I have short legs and skinny arms. My coordination and sense of rhythm are horrendous. I don’t listen to much music. The result when I dance is ghastly, to say the least, and while normal people are able to quickly pick up moves, I cannot catch on if my life depended on it. Being unable to dance well has always been my lifetime affliction–one that allows me to live normally until the inevitable awkward moment I hang out at a party. Dancing has become a stand-in for a typical teenager’s coveted characteristics–savviness in knowledge of pop culture and confidence in one’s portrayal to others. Throughout my adolescence, I never forgave myself for not knowing more about songs, artists, and dance as a result of not listening to music. I always felt secluded. I was a social outcast, and frankly, I always found myself embarrassed.
Coming to Ecuador, I was intimidated by being in a land known for its dance–everything from the movements to rhythm and music of indigenous people to salsa and marimba, and even to the Discoteca dance clubs dispersed around Quito. I was scared I would be out of place, make a fool of myself, and live with that acute memory as baggage on my back for the rest of my life, but I’m not so afraid for myself anymore. I have gotten past my fear, and if it weren’t for the love and support of my fellow Ecuador fellows, I would still be falling into the cliché I so often try to forget: being the wallflower and watching others dance to music I don’t know…trying not to humiliate myself.
Before parting for our Quito host families, my fellow Fellows and I went out to eat and eventually danced together to traditional Ecuadorian music. What particularly struck me was the fact that my fellow cohort couldn’t have been more accepting of each other. I, along with many others were self-conscious about our dancing, but still danced and had a great time. We were thrown into a cultural situation unfamiliar to a typical “gringo,” or “chino” in my case. We didn’t know any of the music played in Ecuador. Their way of dance was completely unknown to us, and all we could do was follow the leader. But even so, there was something so pure about it. I saw that there was no right or wrong, and it was in that moment I realized I spent so much of my life worrying about what others thought of me. I wasn’t being judged, and I didn’t feel like I had to live for the sake of anyone else. I couldn’t have been happier with where I was. I constantly think to myself how incredibly blessed I am to be part of such an amazing group of global citizens who have already touched my life in ways unimagined. My eyes have been opened to how close people can become by something as simple as dance. I feed off of the energy that always seems to be around me and have developed into a more confident individual.

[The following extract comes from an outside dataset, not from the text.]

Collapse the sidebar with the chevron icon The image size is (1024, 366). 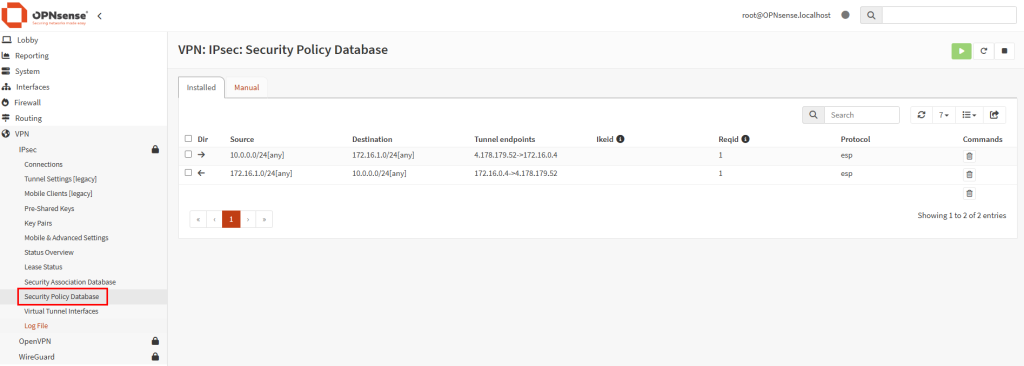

My dancing skills are still atrocious, but I have so much fun. Dancing brings me together with others in a supernatural way. Dancing sets me free, and even though it might have been the last thing I would have done in my life back home, I have never felt more at home while dancing. There is so much culture waiting to be explored and so many things to learn here, and like dancing, there will be many moments I will feel uneasy. I may sometimes fail, but I will get back up and try again. Ecuador is my dance floor–a place for me to conquer fears, and I plan to make the most of it.